• **Text excerpt**:
☆ ☆ ☆ ☆ ☆ ☆ ☆

Methodology

In our work, we explore fine-grained parallelization across the column iterations for both deep convection, shown in Figure [deep_convect], and shallow convection. We propose various optimizations including load balancing, avoiding false sharing, data management and proportional partitioning of the columns across both the Xeon CPU and Xeon Phi coprocessor cores, shown in Figure [deep_convect], and shallow convection. We also propose various other optimizations including proportional partitioning of the shallow convection columns across both the Xeon CPU and Xeon Phi coprocessor cores.

Load Balancing Convections

Deep convection is bound to have load imbalances due to varying cloud cover among the columns owned by the OpenMP threads. At grid points where there is no deep clouding, the corresponding column iterations of the deep convection computations will be skipped. It is likely that deep convection occurs over domains computing the tropics rather than those of the extra-tropics and polar regions. While CESM supports load balancing at the chunk level for the overall physics calculations, our work explores load balancing for fine-grained balancing at the column level. We have employed OpenMP dynamic scheduling to distribute the columns/iterations to the threads in a load balanced manner.

However, dynamic scheduling incurs overheads since the OpenMP runtime has to dynamically schedule the column iterations to the next available and free threads. The OpenMP dynamic chunksize parameter (omp chunk size) also plays a role in determining the scheduling overhead. To offset the overheads, the number of column iterations and/or the workload per column has to be sufficiently large. Thus the performance benefits of dynamic scheduling depend on the number of columns per chunk (the model chunk size) and the model resolution used. Table 1 shows the effect of OpenMP dynamic chunk sizes on the loop runtimes for the R1 resolution with 5 days of simulation on the Xeon CPU with 16 threads. The results indicate that increasing the chunk size of the Xeon beyond 14 degrades performance due to dynamic scheduling overheads. On Xeon Phi with 240 threads, using OpenMP dynamic chunk sizes of 1, 2 and 3 yielded loop runtimes of 311, 357 and 405 seconds, respectively. Due to the large number of Xeon Phi threads and limited number of columns per chunk, we were unable to increase the chunk size beyond 3. Thus, we generally found that an omp chunk size of 10-14 for the Xeon, and 1-2 for the Xeon Phi produced the best results. We increased the model chunk size from the default value of 16 to 864 for the R1 resolution, and 1728 for the R2 and R3 resolutions for the dynamic scheduling to be effective.

☆ ☆ ☆ ☆ ☆ ☆ ☆

• **Dataset excerpt**:
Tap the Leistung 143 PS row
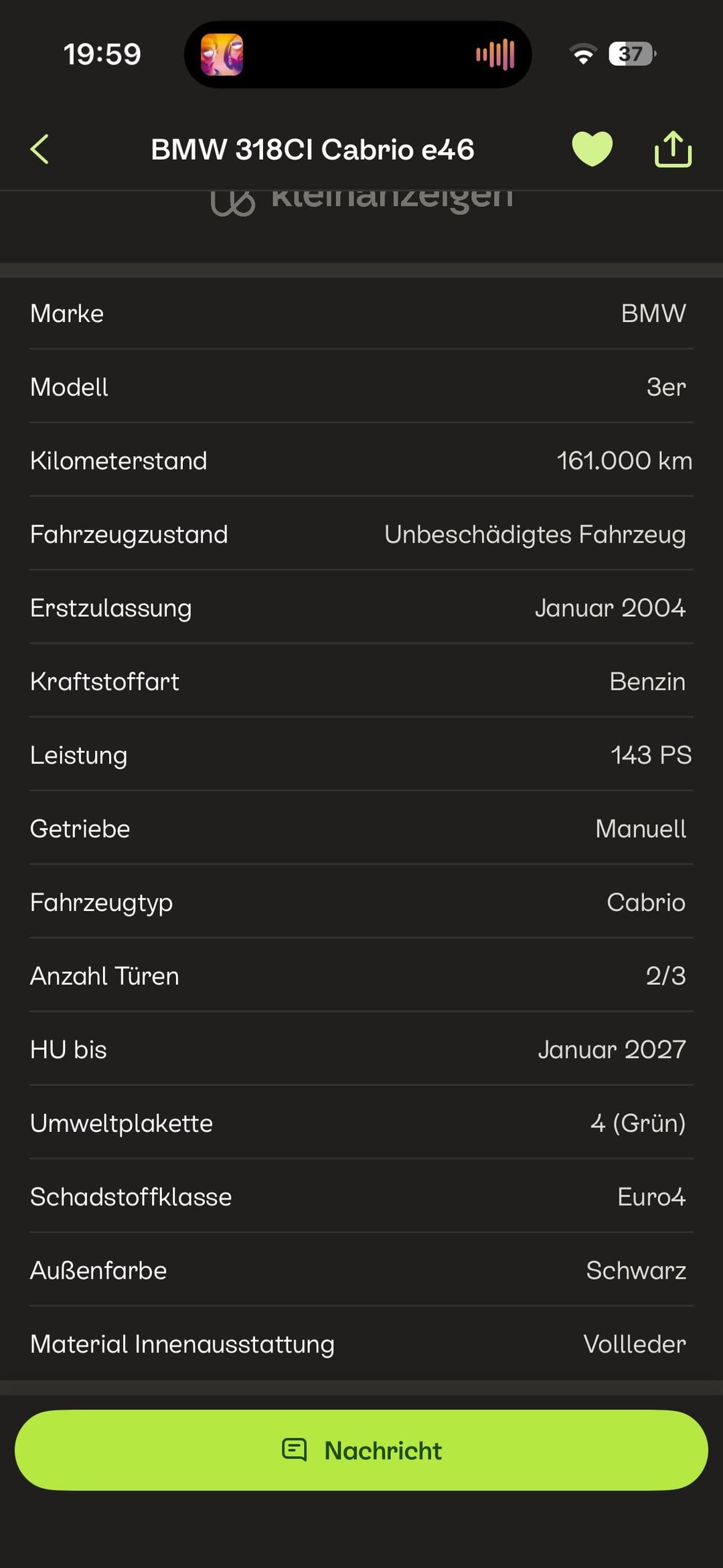click(362, 755)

☆ ☆ ☆ ☆ ☆ ☆ ☆

• **Task set**:
- 1) Repeat the stretch of the methodology text above from "In our work, we" through "Phi coprocessor cores.".
- 2) Decide whether each statement agrees with the methodology text. Answer yes or no for each and quote the deciding words.
(a) On Xeon Phi with 240 threads, an OpenMP dynamic chunk size of 2 yielded a loop runtime of 357 seconds.
(b) The model chunk size for the R2 resolution was increased to 864.
(c) CESM supports load balancing at the column level for the overall physics calculations.
- 3) According to the methodology text, which omp chunk size range generally produced the best results on the Xeon?

• **The replies**:
- 1)
In our work, we explore fine-grained parallelization across the column iterations for both deep convection, shown in Figure [deep_convect], and shallow convection. We propose various optimizations including load balancing, avoiding false sharing, data management and proportional partitioning of the columns across both the Xeon CPU and Xeon Phi coprocessor cores, shown in Figure [deep_convect], and shallow convection. We also propose various other optimizations including proportional partitioning of the shallow convection columns across both the Xeon CPU and Xeon Phi coprocessor cores.

- 2)
(a) Yes: "using OpenMP dynamic chunk sizes of 1, 2 and 3 yielded loop runtimes of 311, 357 and 405 seconds, respectively."
(b) No: "We increased the model chunk size from the default value of 16 to 864 for the R1 resolution, and 1728 for the R2 and R3 resolutions"
(c) No: "CESM supports load balancing at the chunk level for the overall physics calculations"

- 3) An omp chunk size of 10-14.